Never lead with statistics — lead with lament. Don't whataboutism. Push for institutional reform, not defense. This objection often requires pastoral response, not just argument.
Modern Cultural Challenges
Christianity Is Anti-Science / Anti-Intellectual
Christianity opposed Galileo, opposes evolution, drives creationism in schools, and fosters anti-intellectualism (young-earth creationism, anti-vaccine sentiments, climate denial).
Modern science emerged from Christian Europe, not in spite of Christianity but partly because of it — the conviction that a rational God created an orderly, intelligible universe motivated early scientists (Kepler, Newton, Boyle, Faraday, Maxwell, Mendel — a Catholic priest). The "warfare thesis" (Draper, White) is historiographically discredited (Ronald Numbers, Galileo Goes to Jail); Galileo's case was complex (politics, personality, theological method) not "science vs. religion." Many leading scientists today are Christians (Francis Collins, John Polkinghorne, Katharine Hayhoe).
Acknowledge fundamentalist anti-science currents within Christianity are real and embarrassing — don't pretend they don't exist. Address young-earth and climate denial honestly rather than defending them.
Specific Skeptic Talking Points
Jesus Was Copied from Pagan Myths (Horus, Mithras, Dionysus)
Popularized by Zeitgeist and Acharya S — Jesus's biography (virgin birth, December 25, 12 disciples, crucified and resurrected) was copied from earlier mystery religions (Horus, Mithras, Dionysus, Attis).

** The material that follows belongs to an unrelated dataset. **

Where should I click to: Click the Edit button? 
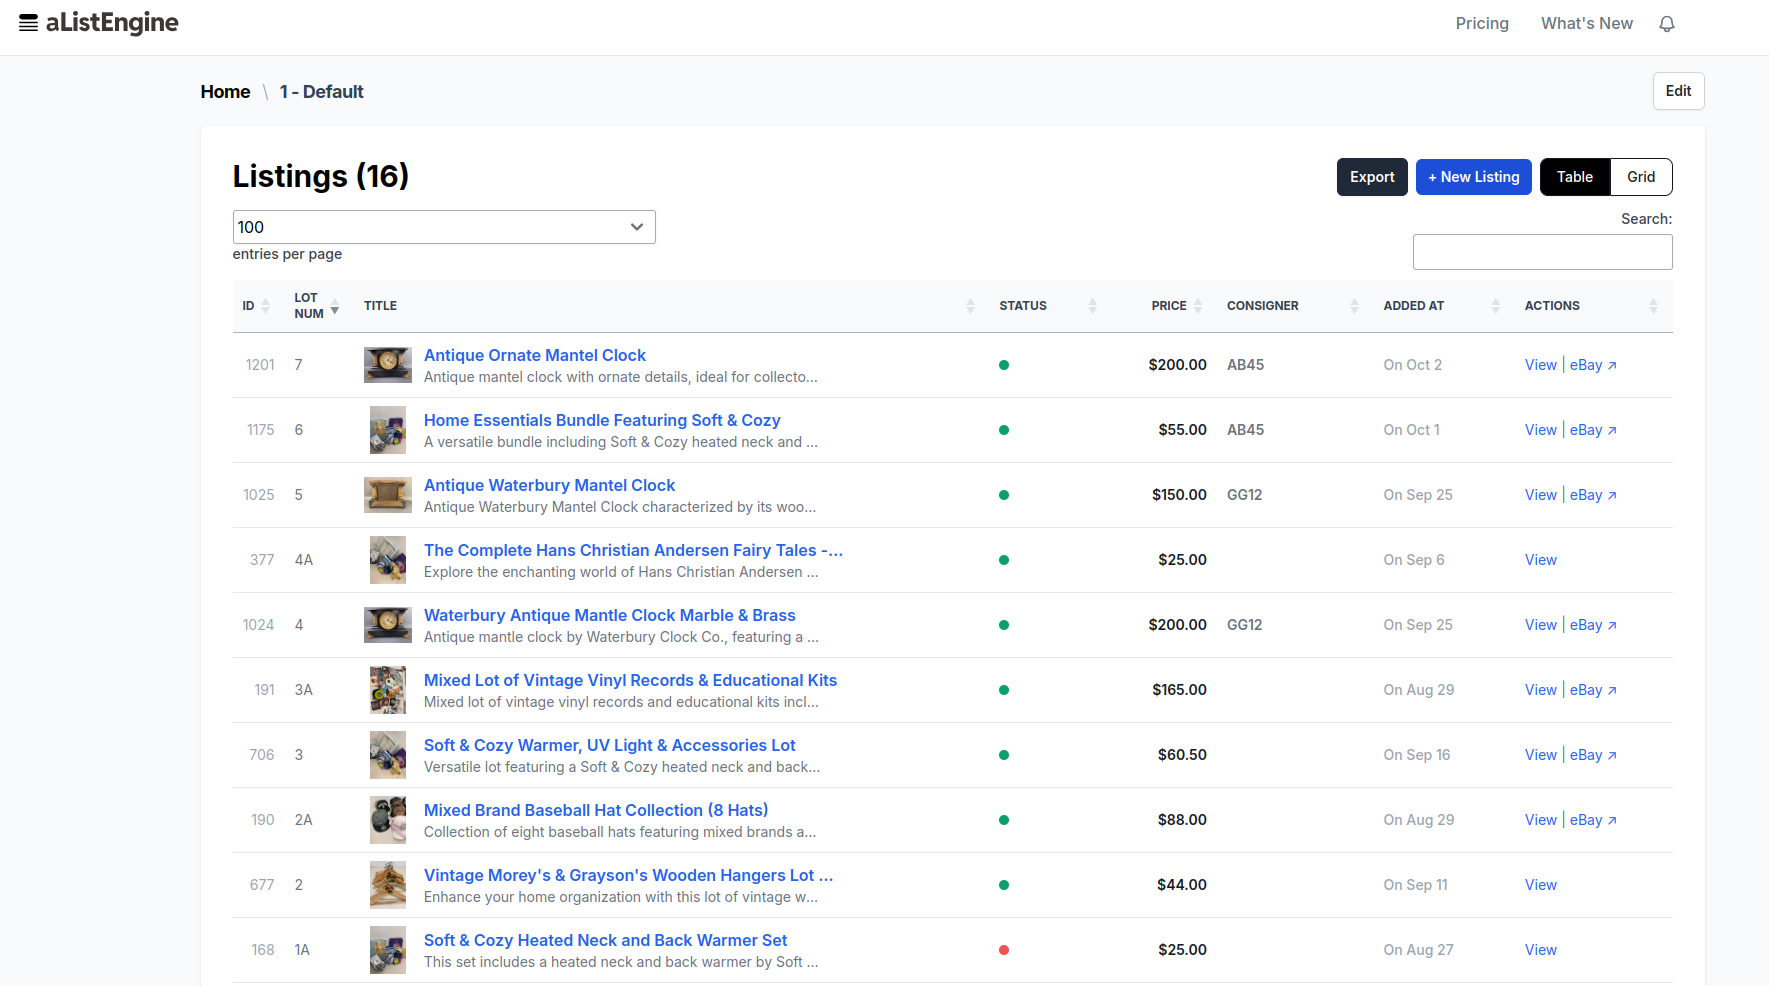click(x=1678, y=91)
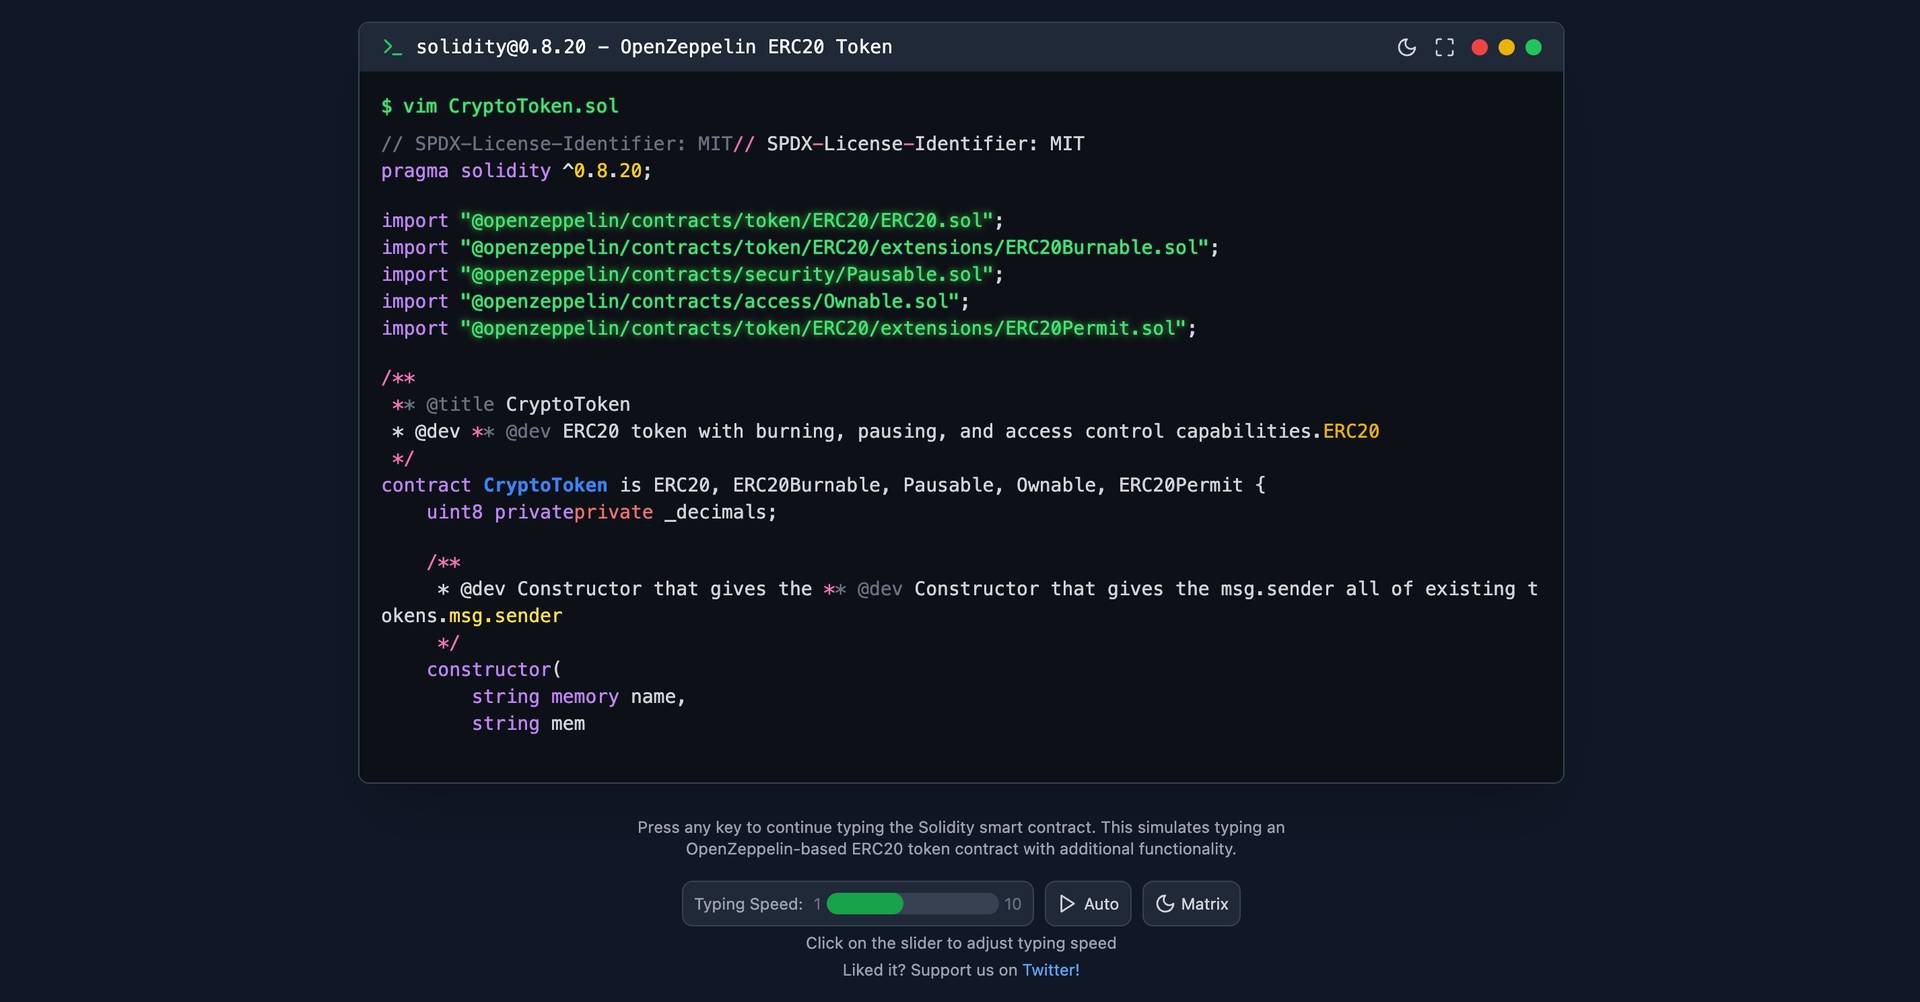Click the green traffic-light window dot

click(1533, 47)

This is fringe internet scholarship rejected by every serious scholar of comparative religion. The claimed parallels are fabricated or wildly exaggerated: Horus was not born of a virgin, had no 12 disciples, was not crucified; Mithras (the Roman mystery cult version) post-dates Christianity. The pagan "dying-and-rising god" category itself has been largely deconstructed by scholars (Jonathan Z. Smith, T.N.D. Mettinger). Jesus's matrix is 1st-century Palestinian Judaism, not Hellenistic mystery cults.
Don't engage as if this is academically respectable — it isn't. But explain patiently, since it's widely believed online.

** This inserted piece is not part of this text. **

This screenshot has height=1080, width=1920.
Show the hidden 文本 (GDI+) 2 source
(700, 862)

New Atheism: Religion Poisons Everything (Hitchens / Dawkins)
Christopher Hitchens (God Is Not Great) and Richard Dawkins (The God Delusion) argue religion is irrational, evidentially baseless, morally corrosive, and a net evil for humanity — civilization would flourish without it.
New Atheism is widely considered to have peaked and faded — even atheist philosophers (John Gray, Tim Crane) critique its philosophical thinness. Dawkins's central argument (The God Delusion ch. 4, the "ultimate 747") was demolished by Plantinga and McGrath for misunderstanding what God's simplicity means and confusing biological with metaphysical complexity. The moral argument cuts the other way: secular humanism's claims (human dignity, rights, equality) are arguably parasitic on Christian theological foundations (Tom Holland's Dominion — written by a non-Christian historian).
Engage the strongest secular thinkers (Mackie, Rowe, Hick, Schellenberg) rather than New Atheist polemics. Hitchens raises real moral concerns (church abuses, religious violence) that deserve substantive engagement, not dismissal.